— Start of LISTING —

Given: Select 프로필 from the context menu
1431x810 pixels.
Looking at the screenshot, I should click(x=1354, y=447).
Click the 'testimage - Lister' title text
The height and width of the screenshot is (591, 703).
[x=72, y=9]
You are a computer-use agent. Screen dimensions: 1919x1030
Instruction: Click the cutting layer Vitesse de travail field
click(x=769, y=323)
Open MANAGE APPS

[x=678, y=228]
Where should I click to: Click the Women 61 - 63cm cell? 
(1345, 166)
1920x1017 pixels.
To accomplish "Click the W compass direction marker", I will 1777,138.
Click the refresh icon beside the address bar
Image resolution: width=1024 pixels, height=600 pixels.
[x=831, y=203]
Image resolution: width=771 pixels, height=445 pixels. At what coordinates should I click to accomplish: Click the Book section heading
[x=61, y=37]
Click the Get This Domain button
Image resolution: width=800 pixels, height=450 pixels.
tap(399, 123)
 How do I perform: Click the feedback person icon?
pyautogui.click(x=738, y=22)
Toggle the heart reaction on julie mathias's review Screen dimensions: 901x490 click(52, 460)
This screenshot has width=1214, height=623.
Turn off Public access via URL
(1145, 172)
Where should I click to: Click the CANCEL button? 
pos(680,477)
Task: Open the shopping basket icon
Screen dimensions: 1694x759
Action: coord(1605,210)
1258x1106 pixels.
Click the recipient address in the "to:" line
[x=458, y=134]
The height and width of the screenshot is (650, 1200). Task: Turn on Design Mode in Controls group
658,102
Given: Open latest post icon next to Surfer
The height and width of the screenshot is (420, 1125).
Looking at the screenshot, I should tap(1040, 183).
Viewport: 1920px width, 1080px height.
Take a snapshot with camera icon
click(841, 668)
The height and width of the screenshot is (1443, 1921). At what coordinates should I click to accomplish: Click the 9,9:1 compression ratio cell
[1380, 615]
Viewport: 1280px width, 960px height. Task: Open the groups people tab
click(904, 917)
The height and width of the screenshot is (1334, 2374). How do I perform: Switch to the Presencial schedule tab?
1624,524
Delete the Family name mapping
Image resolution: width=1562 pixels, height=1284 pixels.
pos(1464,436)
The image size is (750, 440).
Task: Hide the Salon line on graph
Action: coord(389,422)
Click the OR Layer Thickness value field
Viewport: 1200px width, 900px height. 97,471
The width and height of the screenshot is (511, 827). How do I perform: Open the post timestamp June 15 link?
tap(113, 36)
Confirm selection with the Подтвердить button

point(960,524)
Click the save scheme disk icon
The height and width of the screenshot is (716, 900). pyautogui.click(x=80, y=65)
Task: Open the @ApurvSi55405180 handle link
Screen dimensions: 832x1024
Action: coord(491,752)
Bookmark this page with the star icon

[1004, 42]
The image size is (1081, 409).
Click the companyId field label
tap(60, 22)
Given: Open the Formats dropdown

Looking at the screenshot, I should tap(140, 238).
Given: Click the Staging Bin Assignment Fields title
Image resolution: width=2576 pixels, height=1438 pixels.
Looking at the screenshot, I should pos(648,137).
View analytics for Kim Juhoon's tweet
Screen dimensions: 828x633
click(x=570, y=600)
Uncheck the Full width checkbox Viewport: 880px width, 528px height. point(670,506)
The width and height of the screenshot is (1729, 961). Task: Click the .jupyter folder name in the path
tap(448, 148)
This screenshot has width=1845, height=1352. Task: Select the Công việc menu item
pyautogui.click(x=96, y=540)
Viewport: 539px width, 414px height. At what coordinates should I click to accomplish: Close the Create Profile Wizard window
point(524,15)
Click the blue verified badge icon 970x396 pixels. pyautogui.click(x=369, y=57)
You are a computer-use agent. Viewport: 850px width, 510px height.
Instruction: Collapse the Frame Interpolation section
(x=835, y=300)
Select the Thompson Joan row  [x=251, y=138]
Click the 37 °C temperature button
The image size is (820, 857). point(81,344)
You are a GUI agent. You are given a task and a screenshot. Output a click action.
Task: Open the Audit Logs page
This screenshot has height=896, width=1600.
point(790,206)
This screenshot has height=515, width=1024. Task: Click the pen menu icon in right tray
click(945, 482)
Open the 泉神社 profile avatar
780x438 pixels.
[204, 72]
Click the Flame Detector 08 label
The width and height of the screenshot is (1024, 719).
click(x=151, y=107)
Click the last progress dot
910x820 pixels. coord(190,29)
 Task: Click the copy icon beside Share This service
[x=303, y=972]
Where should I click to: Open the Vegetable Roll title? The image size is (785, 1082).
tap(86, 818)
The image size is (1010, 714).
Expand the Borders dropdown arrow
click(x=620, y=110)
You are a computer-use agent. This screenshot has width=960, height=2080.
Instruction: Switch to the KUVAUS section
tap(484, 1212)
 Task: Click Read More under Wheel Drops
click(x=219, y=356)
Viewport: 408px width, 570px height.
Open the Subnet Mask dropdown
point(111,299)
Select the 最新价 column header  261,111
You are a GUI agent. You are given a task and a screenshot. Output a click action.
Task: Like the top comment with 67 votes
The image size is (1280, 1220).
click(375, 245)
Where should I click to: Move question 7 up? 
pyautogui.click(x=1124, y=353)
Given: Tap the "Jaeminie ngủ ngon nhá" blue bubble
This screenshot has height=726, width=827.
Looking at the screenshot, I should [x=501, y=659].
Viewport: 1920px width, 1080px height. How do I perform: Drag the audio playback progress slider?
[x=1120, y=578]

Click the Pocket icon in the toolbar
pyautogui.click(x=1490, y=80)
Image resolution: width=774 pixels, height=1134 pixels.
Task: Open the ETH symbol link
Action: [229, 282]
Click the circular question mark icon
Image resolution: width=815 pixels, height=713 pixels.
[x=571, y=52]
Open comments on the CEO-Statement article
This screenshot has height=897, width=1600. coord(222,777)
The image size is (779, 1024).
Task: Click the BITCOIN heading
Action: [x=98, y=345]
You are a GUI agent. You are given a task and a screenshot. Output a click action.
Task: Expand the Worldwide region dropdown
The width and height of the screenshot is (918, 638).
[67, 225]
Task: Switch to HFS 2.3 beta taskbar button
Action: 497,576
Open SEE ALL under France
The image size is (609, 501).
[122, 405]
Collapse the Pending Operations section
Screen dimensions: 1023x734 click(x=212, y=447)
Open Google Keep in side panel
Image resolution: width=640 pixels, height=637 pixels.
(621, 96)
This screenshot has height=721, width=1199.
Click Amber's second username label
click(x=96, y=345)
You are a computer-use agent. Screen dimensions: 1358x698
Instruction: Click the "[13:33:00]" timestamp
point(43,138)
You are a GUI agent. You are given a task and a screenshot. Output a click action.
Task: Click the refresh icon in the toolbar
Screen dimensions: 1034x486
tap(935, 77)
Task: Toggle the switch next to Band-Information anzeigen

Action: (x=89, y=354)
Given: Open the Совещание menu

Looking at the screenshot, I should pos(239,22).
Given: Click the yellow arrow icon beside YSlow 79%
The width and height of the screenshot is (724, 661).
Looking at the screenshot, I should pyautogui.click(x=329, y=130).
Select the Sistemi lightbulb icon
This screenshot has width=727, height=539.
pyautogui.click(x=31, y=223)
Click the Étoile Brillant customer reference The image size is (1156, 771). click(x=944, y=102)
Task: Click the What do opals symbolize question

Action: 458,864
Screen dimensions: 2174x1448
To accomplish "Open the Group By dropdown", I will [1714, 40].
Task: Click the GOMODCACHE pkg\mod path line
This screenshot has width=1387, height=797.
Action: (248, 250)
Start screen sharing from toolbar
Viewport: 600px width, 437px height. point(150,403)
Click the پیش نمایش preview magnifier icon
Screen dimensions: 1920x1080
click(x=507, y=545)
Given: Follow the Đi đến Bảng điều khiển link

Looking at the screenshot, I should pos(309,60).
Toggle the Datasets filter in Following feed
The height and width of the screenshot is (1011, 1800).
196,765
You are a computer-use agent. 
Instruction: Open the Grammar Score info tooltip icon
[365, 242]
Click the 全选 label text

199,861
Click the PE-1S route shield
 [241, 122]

— End of LISTING —

### EXERCISE TASK
Lay out everything in the records above, from the line containing "Task: Open the shopping basket icon" down to the line containing "click(904, 917)", as a Markdown table with the columns Row and Line. Number each line and omit blank lines.

### PROBLEM SOLUTION
| Row | Line |
|---|---|
| 1 | Task: Open the shopping basket icon |
| 2 | Screen dimensions: 1694x759 |
| 3 | Action: coord(1605,210) |
| 4 | 1258x1106 pixels. |
| 5 | Click the recipient address in the "to:" line |
| 6 | [x=458, y=134] |
| 7 | The height and width of the screenshot is (650, 1200). Task: Turn on Design Mode in Controls group |
| 8 | 658,102 |
| 9 | Given: Open latest post icon next to Surfer |
| 10 | The height and width of the screenshot is (420, 1125). |
| 11 | Looking at the screenshot, I should tap(1040, 183). |
| 12 | Viewport: 1920px width, 1080px height. |
| 13 | Take a snapshot with camera icon |
| 14 | click(841, 668) |
| 15 | The height and width of the screenshot is (1443, 1921). At what coordinates should I click to accomplish: Click the 9,9:1 compression ratio cell |
| 16 | [1380, 615] |
| 17 | Viewport: 1280px width, 960px height. Task: Open the groups people tab |
| 18 | click(904, 917) |